(Item-finding records)
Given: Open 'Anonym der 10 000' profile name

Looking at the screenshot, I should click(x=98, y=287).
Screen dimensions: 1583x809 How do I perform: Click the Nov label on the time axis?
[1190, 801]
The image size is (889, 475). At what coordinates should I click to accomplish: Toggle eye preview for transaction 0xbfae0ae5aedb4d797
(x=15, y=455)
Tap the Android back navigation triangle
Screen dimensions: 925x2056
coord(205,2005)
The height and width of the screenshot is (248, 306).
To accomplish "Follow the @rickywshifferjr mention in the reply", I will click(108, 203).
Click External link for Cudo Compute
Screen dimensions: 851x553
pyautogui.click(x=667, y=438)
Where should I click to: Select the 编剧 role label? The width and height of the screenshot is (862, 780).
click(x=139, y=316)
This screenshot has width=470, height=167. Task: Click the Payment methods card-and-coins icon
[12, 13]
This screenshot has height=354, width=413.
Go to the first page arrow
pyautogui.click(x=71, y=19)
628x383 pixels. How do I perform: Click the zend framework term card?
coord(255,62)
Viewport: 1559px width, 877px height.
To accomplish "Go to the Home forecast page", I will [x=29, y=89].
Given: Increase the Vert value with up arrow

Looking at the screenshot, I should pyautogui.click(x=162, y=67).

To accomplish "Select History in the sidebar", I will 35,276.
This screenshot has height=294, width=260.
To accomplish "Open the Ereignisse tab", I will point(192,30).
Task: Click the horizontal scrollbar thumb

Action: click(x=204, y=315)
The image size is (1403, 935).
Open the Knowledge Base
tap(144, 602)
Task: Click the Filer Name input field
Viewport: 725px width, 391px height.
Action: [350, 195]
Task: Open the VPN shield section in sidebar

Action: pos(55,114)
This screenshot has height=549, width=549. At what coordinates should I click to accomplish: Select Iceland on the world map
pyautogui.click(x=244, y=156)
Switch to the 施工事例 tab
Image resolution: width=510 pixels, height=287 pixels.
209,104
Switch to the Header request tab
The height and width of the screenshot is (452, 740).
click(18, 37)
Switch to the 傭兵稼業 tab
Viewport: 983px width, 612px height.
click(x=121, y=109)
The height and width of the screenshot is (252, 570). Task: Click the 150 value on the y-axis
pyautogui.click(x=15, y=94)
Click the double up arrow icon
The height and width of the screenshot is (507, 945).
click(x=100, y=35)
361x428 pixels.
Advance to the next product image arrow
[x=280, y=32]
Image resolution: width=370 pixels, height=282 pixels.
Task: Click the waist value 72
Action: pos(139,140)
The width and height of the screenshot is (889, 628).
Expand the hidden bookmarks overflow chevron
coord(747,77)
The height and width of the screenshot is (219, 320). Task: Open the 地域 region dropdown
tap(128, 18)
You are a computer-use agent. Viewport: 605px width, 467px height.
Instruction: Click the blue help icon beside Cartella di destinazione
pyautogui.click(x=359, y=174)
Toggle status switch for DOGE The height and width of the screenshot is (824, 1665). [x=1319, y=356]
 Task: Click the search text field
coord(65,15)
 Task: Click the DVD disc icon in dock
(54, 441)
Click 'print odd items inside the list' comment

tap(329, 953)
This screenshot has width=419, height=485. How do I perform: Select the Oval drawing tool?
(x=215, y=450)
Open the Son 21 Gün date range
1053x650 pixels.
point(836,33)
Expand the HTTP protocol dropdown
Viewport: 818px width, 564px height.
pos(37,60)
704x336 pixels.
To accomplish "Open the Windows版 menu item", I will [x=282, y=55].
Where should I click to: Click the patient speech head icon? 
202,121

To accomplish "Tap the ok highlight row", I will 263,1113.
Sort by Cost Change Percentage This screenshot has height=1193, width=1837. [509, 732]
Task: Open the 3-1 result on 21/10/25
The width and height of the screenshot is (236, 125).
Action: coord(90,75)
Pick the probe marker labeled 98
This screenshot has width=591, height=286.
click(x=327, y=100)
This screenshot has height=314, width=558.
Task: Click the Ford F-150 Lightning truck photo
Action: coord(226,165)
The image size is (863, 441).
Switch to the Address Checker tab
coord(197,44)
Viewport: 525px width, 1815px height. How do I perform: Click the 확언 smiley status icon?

*TASK TO CARRY OUT:*
Count the lines in the items above that contain the string "Viewport", and give only that number.

*FINISHED EXERCISE:*
6